Work to complete -> Arrange only the records between the line containing "This screenshot has height=700, width=800." and the line containing "will [59, 190].", inclusive, as a numbered list with blank lines omitted.
++++ Recorded information
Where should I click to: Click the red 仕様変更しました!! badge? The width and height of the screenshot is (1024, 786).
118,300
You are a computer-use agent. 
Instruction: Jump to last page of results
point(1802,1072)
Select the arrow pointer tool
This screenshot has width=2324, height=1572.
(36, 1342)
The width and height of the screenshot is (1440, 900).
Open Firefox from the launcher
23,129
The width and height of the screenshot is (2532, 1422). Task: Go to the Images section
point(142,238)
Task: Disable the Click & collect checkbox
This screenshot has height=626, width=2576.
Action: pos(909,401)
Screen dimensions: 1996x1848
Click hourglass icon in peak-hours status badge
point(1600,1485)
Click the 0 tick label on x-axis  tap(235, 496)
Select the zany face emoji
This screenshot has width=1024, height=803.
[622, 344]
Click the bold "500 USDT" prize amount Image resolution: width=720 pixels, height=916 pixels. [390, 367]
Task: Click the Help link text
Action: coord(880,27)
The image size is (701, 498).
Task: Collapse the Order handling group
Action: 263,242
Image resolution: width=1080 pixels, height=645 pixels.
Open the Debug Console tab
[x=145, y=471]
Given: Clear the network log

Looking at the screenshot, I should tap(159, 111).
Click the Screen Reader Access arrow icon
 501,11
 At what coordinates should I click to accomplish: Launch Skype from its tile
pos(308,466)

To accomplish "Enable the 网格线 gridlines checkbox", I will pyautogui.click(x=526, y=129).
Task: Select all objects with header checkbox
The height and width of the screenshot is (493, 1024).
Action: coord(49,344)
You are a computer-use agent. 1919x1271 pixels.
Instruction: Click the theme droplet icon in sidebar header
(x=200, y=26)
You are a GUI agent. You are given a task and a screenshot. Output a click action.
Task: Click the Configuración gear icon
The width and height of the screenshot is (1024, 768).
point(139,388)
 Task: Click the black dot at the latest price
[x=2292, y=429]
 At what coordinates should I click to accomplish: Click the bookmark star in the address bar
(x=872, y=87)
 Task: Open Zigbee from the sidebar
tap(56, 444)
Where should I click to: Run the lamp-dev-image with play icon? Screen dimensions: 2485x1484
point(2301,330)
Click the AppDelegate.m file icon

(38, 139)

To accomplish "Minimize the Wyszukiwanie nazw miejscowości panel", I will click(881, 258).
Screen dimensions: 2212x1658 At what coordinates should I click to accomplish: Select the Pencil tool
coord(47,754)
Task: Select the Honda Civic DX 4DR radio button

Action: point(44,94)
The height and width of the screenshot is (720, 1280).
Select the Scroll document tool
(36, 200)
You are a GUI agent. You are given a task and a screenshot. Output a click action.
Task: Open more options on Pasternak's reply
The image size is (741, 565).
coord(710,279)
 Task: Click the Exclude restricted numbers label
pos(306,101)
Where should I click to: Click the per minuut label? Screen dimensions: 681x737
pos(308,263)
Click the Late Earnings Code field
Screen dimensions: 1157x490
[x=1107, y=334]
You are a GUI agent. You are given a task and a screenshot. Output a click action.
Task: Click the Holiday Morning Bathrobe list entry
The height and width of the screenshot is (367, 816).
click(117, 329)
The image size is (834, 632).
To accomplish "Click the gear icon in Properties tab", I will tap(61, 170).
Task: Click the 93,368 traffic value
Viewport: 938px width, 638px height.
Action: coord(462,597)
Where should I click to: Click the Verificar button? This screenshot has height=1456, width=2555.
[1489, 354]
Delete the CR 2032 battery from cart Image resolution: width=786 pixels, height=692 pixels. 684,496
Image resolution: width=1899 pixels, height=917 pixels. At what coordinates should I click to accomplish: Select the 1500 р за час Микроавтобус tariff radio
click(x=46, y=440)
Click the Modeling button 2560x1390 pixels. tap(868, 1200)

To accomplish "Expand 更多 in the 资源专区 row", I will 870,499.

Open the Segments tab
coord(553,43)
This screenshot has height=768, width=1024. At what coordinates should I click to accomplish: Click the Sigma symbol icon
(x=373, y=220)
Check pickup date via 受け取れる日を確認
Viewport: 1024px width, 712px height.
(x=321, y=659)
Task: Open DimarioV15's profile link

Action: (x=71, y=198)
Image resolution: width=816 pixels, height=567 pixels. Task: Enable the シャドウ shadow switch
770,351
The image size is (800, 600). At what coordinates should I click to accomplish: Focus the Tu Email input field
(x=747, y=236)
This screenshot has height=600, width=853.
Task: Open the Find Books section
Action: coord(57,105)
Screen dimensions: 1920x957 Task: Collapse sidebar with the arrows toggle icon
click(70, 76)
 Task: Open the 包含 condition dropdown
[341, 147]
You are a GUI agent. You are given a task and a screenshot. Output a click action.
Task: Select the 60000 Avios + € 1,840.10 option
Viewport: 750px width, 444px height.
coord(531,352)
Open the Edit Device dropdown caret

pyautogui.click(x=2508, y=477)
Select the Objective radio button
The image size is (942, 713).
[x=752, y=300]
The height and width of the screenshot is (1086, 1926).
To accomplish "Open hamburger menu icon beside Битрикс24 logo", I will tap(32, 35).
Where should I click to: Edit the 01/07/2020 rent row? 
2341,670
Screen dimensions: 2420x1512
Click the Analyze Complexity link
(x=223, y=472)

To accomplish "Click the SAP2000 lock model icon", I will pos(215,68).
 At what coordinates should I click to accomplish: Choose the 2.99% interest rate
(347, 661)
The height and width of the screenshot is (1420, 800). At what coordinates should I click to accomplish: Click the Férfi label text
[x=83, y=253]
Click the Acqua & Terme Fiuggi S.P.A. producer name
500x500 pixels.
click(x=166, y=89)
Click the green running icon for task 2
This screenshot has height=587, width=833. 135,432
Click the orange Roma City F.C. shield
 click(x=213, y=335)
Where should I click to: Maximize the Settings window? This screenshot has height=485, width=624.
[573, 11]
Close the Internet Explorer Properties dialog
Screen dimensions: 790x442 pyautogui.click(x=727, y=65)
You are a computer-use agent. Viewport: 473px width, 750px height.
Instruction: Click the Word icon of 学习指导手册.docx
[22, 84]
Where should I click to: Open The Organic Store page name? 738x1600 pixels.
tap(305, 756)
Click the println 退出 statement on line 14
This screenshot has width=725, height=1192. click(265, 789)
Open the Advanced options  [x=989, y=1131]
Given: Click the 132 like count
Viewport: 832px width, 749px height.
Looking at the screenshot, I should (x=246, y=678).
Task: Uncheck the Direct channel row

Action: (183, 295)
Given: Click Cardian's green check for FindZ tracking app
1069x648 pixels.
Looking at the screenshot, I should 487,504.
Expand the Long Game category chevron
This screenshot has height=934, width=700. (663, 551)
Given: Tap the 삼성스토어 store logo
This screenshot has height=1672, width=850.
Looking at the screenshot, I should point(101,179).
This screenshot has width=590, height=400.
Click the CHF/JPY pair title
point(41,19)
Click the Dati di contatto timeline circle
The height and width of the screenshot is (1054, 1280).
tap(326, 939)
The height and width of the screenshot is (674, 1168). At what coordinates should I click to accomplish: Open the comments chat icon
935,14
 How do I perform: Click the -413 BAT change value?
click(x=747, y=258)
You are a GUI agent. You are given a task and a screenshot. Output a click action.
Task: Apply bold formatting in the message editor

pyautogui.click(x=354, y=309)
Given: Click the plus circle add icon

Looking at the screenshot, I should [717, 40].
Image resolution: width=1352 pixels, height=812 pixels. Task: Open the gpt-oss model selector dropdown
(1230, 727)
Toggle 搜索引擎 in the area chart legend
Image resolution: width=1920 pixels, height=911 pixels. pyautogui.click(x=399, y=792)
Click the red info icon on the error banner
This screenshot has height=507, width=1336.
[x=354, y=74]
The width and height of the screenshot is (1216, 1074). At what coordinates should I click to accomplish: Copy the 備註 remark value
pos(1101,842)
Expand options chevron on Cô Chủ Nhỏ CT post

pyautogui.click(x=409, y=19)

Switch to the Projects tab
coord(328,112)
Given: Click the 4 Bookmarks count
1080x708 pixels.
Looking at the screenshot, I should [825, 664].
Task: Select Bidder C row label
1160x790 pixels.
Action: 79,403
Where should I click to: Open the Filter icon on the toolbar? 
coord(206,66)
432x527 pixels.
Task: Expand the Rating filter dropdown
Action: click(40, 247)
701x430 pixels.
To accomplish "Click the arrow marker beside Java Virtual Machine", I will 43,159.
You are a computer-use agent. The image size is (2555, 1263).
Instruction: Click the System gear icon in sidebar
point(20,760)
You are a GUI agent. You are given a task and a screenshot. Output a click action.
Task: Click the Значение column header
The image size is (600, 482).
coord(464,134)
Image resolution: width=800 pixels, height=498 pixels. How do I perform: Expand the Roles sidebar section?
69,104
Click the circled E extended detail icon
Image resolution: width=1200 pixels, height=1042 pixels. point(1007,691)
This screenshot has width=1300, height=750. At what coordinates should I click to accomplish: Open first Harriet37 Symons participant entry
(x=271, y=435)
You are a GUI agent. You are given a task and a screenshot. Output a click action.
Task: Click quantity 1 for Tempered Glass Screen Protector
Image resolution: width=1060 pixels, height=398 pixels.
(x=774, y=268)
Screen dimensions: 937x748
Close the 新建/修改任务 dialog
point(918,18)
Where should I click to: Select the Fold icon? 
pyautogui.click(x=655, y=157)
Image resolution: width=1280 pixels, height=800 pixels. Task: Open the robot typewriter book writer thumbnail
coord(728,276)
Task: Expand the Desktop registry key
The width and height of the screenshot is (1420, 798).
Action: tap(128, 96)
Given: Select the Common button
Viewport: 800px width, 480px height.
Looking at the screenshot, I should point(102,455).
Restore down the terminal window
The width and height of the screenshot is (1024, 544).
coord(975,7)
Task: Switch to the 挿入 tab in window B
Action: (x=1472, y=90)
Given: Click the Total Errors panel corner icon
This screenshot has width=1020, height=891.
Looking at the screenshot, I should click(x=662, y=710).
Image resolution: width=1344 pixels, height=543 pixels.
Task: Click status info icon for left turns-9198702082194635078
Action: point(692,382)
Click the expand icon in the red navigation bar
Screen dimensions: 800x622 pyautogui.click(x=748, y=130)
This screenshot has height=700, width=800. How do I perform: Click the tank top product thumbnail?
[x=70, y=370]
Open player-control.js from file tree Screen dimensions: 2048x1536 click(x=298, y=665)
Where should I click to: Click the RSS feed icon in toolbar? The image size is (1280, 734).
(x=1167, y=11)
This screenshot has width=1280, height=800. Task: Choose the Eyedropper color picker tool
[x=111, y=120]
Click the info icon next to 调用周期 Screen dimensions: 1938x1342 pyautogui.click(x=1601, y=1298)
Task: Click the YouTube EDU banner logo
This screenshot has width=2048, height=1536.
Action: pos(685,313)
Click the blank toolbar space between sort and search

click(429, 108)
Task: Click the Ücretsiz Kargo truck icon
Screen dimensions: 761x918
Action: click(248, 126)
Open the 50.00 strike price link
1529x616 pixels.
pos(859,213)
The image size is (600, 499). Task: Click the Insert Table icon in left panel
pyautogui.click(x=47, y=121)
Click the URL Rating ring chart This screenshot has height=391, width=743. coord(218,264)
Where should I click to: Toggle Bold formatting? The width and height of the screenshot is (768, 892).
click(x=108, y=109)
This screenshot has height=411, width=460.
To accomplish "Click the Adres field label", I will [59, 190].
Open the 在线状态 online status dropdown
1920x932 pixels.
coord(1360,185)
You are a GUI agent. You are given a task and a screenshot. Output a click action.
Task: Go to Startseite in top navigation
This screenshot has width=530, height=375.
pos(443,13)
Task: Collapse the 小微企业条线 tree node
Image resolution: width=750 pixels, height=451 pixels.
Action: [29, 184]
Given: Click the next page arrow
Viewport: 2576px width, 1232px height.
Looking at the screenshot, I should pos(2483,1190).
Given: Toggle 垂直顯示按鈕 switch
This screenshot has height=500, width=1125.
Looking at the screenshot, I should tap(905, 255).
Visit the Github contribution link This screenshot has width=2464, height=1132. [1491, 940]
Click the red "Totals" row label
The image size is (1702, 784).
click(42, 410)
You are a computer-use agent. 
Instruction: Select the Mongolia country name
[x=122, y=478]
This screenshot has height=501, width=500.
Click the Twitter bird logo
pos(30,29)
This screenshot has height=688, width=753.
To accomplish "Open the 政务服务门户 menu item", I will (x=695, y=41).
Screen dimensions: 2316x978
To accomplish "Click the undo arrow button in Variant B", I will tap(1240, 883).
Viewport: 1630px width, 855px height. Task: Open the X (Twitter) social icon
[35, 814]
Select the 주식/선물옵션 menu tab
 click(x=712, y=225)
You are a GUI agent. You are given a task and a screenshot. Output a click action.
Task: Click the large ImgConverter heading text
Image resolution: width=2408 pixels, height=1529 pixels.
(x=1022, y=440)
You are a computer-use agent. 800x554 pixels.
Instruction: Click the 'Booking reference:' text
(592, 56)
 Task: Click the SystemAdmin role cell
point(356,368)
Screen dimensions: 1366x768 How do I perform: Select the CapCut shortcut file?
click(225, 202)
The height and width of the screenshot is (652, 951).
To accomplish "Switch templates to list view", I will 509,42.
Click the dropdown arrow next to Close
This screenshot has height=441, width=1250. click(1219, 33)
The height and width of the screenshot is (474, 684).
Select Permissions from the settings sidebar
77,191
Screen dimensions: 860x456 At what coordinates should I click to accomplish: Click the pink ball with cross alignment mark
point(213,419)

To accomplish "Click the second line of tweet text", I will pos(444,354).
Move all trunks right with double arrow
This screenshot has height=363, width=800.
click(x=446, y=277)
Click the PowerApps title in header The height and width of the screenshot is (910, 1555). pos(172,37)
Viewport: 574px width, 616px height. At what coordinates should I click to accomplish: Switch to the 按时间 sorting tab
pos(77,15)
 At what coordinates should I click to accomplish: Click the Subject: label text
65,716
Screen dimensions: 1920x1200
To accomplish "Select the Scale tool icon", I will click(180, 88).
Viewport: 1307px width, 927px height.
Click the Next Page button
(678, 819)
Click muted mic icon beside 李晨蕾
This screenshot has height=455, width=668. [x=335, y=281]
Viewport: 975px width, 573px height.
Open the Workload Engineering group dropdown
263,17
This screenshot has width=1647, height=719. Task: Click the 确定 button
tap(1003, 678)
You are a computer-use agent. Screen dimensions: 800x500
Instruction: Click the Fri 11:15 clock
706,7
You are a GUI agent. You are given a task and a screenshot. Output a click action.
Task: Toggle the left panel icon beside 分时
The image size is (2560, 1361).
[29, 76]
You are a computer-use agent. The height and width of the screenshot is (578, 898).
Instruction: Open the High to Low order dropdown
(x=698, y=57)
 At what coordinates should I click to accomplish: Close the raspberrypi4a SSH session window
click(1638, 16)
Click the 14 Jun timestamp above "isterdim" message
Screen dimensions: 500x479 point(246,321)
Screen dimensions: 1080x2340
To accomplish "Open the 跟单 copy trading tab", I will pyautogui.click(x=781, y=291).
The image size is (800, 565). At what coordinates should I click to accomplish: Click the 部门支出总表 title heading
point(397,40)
++++++++
Final result ->
1. This screenshot has height=700, width=800. How do I perform: Click the tank top product thumbnail?
2. [x=70, y=370]
3. Open player-control.js from file tree Screen dimensions: 2048x1536 click(x=298, y=665)
4. Where should I click to: Click the RSS feed icon in toolbar? The image size is (1280, 734).
5. (x=1167, y=11)
6. This screenshot has width=1280, height=800. Task: Choose the Eyedropper color picker tool
7. [x=111, y=120]
8. Click the info icon next to 调用周期 Screen dimensions: 1938x1342 pyautogui.click(x=1601, y=1298)
9. Task: Click the YouTube EDU banner logo
10. This screenshot has width=2048, height=1536.
11. Action: pos(685,313)
12. Click the blank toolbar space between sort and search
13. click(429, 108)
14. Task: Click the Ücretsiz Kargo truck icon
15. Screen dimensions: 761x918
16. Action: click(248, 126)
17. Open the 50.00 strike price link
18. 1529x616 pixels.
19. pos(859,213)
20. The image size is (600, 499). Task: Click the Insert Table icon in left panel
21. pyautogui.click(x=47, y=121)
22. Click the URL Rating ring chart This screenshot has height=391, width=743. coord(218,264)
23. Where should I click to: Toggle Bold formatting? The width and height of the screenshot is (768, 892).
24. click(x=108, y=109)
25. This screenshot has height=411, width=460.
26. To accomplish "Click the Adres field label", I will [59, 190].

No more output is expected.